Open Datasets No The paper uses simulated data based on specified probability distributions (Beta(1, 3), Beta(3, 3), Beta(3, 1)). It does not use or provide access information for a pre-existing publicly available dataset.
Dataset Splits No The paper describes its simulation setup, including the number of arms, time steps, and experiments, but it does not specify explicit train/validation/test dataset splits. The experiments involve simulating bandit processes rather than using fixed datasets with defined splits.

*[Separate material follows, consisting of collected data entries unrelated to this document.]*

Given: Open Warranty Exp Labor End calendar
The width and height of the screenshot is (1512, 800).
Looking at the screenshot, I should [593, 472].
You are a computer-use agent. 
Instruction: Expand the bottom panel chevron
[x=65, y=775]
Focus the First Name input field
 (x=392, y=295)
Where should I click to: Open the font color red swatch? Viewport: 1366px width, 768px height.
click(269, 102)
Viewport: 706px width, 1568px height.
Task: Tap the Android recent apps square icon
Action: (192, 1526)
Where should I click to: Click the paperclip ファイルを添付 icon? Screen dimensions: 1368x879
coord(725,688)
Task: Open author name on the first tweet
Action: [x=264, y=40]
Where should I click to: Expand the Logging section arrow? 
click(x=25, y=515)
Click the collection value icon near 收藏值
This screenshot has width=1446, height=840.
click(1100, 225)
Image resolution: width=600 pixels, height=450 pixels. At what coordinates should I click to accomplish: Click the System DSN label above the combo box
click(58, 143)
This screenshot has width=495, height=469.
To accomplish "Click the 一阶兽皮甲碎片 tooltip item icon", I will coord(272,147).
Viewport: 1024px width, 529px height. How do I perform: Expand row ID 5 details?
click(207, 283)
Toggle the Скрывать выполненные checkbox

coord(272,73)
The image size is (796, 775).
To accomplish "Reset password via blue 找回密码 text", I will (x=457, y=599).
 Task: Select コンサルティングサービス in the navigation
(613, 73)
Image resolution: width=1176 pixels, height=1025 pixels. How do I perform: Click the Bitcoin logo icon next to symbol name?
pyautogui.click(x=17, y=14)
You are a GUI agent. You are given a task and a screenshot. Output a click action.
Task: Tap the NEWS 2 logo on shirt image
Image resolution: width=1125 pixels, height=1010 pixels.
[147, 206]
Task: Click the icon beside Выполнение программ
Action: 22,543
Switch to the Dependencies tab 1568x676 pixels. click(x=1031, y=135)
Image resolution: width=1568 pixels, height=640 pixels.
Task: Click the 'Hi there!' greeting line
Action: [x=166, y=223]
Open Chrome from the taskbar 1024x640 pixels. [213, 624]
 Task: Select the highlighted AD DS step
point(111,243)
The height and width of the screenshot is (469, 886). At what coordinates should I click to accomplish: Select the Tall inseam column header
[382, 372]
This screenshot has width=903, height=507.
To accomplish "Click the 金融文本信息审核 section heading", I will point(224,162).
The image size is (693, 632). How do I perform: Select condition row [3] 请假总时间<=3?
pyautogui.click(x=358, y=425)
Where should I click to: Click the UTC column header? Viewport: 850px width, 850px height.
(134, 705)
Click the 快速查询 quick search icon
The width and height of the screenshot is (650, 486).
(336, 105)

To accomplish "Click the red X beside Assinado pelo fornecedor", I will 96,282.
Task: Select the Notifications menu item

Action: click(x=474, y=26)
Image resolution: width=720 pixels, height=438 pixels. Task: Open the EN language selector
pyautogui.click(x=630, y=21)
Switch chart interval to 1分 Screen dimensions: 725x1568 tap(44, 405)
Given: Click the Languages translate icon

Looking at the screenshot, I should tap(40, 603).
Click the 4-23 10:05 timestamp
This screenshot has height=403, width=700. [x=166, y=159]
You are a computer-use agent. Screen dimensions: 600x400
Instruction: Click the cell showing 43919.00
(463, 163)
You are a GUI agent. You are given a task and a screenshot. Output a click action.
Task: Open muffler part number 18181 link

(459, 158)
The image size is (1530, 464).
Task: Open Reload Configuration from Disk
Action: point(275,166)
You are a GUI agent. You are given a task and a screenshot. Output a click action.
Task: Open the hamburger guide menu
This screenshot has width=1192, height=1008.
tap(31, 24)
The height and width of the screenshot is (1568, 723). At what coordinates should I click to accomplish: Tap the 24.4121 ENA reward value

Hardware Specification No The paper does not provide specific details about the hardware (e.g., GPU/CPU models, memory) used to run the experiments. It only mentions 'Numerical Experiments'.
Software Dependencies No The paper mentions 'The Java code to reproduce the plots' but does not specify the version of Java or any other software libraries with their version numbers that are necessary for reproducibility.
Experiment Setup Yes We consider a 3-arm bandit instance (i.e., K = 3) with a horizon of n = 5, 000 time steps and over 50 experiments, where the arms 1, 2, 3 follow probability distributions Beta(1, 3), Beta(3, 3), Beta(3, 1) respectively. (...) Define the risk functionals ρ1 := MV0.5+CVa R0.95 and ρ2 := Prop0.7 + LB0.6 on (P(B) c , DL), where we set (γ, α, p, q) = (0.5, 0.95, 0.7, 0.6) as the parameters for the mean-variance, CVa R, Proportional risk hazard, and Lookback components respectively (see Table 1).